* EXERCISE REQUIREMENTS *
Render the entries below as a Markdown table with two columns, Row and Line: one row per line, numbered in order, with blank lines left out.
* begin SUPPLIED DATA *
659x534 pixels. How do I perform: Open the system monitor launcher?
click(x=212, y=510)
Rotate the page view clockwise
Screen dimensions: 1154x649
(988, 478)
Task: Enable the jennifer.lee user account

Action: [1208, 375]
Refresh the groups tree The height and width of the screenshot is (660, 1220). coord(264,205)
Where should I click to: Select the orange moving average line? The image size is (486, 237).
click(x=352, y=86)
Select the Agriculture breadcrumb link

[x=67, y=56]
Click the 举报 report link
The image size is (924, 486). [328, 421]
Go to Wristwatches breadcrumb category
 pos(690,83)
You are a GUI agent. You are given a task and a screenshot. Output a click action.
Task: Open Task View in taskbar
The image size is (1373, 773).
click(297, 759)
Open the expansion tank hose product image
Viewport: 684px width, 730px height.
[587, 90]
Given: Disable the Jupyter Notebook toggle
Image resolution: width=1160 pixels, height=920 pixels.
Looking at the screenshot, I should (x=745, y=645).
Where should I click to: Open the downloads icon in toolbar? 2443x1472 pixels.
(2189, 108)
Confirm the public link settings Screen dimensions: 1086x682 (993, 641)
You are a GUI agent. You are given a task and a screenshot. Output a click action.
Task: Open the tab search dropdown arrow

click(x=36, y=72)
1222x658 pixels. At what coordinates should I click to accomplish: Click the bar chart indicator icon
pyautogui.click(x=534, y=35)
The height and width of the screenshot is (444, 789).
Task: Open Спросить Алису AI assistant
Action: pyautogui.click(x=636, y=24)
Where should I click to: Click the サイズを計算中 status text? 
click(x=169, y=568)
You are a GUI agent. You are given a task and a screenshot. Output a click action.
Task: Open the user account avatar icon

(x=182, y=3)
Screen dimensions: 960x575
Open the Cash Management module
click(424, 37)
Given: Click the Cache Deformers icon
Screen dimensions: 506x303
* end SUPPLIED DATA *
* RESULT *
| Row | Line |
|---|---|
| 1 | 659x534 pixels. How do I perform: Open the system monitor launcher? |
| 2 | click(x=212, y=510) |
| 3 | Rotate the page view clockwise |
| 4 | Screen dimensions: 1154x649 |
| 5 | (988, 478) |
| 6 | Task: Enable the jennifer.lee user account |
| 7 | Action: [1208, 375] |
| 8 | Refresh the groups tree The height and width of the screenshot is (660, 1220). coord(264,205) |
| 9 | Where should I click to: Select the orange moving average line? The image size is (486, 237). |
| 10 | click(x=352, y=86) |
| 11 | Select the Agriculture breadcrumb link |
| 12 | [x=67, y=56] |
| 13 | Click the 举报 report link |
| 14 | The image size is (924, 486). [328, 421] |
| 15 | Go to Wristwatches breadcrumb category |
| 16 |  pos(690,83) |
| 17 | You are a GUI agent. You are given a task and a screenshot. Output a click action. |
| 18 | Task: Open Task View in taskbar |
| 19 | The image size is (1373, 773). |
| 20 | click(297, 759) |
| 21 | Open the expansion tank hose product image |
| 22 | Viewport: 684px width, 730px height. |
| 23 | [587, 90] |
| 24 | Given: Disable the Jupyter Notebook toggle |
| 25 | Image resolution: width=1160 pixels, height=920 pixels. |
| 26 | Looking at the screenshot, I should (x=745, y=645). |
| 27 | Where should I click to: Open the downloads icon in toolbar? 2443x1472 pixels. |
| 28 | (2189, 108) |
| 29 | Confirm the public link settings Screen dimensions: 1086x682 (993, 641) |
| 30 | You are a GUI agent. You are given a task and a screenshot. Output a click action. |
| 31 | Task: Open the tab search dropdown arrow |
| 32 | click(x=36, y=72) |
| 33 | 1222x658 pixels. At what coordinates should I click to accomplish: Click the bar chart indicator icon |
| 34 | pyautogui.click(x=534, y=35) |
| 35 | The height and width of the screenshot is (444, 789). |
| 36 | Task: Open Спросить Алису AI assistant |
| 37 | Action: pyautogui.click(x=636, y=24) |
| 38 | Where should I click to: Click the サイズを計算中 status text?  |
| 39 | click(x=169, y=568) |
| 40 | You are a GUI agent. You are given a task and a screenshot. Output a click action. |
| 41 | Task: Open the user account avatar icon |
| 42 | (x=182, y=3) |
| 43 | Screen dimensions: 960x575 |
| 44 | Open the Cash Management module |
| 45 | click(424, 37) |
| 46 | Given: Click the Cache Deformers icon |
| 47 | Screen dimensions: 506x303 |